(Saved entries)
* * * * *

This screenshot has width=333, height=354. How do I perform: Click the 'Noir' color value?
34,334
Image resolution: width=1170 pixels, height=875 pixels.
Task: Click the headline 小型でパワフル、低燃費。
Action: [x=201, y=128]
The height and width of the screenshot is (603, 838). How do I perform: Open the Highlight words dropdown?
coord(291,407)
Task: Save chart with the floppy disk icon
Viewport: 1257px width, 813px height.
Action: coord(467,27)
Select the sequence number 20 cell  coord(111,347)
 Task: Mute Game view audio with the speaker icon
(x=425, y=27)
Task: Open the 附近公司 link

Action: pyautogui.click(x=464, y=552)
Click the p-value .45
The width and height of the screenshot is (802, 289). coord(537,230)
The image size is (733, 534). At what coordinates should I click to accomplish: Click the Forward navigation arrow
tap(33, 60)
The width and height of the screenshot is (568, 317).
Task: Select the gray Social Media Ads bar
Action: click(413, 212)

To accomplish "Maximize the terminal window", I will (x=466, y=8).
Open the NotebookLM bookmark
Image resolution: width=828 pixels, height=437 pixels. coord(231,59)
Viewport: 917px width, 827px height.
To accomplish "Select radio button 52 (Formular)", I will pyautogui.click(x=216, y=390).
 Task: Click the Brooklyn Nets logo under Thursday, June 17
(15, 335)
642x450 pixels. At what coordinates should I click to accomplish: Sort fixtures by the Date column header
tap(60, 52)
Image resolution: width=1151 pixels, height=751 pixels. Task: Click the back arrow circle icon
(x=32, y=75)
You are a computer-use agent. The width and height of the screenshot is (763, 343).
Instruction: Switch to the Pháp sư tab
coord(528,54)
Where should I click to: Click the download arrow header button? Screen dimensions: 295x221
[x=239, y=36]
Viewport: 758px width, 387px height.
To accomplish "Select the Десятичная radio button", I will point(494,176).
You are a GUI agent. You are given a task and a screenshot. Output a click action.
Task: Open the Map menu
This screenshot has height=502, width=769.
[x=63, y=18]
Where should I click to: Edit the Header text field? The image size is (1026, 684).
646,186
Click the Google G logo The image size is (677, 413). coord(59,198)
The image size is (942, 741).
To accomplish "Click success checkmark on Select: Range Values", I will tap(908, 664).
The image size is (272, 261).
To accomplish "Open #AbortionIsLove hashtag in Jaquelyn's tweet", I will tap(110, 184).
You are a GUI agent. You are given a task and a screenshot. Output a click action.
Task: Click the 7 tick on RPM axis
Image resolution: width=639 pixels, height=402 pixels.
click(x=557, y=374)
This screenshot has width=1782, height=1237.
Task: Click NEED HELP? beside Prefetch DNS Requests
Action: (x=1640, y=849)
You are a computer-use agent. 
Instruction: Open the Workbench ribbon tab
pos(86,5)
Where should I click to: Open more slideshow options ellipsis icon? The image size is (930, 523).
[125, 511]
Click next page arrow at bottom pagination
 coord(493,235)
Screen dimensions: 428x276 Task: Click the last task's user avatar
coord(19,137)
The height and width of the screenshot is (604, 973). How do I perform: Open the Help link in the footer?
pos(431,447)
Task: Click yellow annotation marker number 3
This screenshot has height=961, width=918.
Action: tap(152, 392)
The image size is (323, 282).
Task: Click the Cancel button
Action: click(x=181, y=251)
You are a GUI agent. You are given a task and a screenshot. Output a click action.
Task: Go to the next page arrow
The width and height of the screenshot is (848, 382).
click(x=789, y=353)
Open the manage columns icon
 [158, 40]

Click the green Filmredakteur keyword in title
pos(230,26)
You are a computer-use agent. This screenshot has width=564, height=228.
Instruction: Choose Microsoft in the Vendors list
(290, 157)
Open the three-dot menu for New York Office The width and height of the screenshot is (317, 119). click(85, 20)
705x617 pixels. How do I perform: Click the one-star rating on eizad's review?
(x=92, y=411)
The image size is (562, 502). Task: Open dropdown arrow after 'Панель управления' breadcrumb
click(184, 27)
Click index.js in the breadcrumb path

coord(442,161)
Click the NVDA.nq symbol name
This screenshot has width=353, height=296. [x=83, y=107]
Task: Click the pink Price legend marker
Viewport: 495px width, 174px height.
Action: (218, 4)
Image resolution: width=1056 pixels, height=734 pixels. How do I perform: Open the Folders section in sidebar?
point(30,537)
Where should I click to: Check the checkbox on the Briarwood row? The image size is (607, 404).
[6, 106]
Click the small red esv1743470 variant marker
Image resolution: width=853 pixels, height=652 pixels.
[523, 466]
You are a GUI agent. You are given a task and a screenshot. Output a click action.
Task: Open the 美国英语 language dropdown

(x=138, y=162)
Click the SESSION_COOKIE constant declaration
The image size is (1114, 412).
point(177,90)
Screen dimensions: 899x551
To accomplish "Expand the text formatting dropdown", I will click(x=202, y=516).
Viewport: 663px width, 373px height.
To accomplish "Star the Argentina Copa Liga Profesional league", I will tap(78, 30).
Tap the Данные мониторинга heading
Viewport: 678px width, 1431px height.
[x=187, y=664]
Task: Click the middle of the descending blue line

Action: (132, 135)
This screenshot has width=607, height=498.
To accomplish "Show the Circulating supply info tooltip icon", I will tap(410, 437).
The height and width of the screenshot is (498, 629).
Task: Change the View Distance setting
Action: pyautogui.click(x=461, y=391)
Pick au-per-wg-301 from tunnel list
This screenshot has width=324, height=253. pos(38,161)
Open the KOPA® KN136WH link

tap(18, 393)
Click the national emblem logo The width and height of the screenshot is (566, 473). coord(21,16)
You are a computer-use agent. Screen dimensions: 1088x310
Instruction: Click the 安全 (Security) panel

* * * * *

Within the data above, how many lines include "menu"? The number alone is the answer.

▶ Exercise answer: 2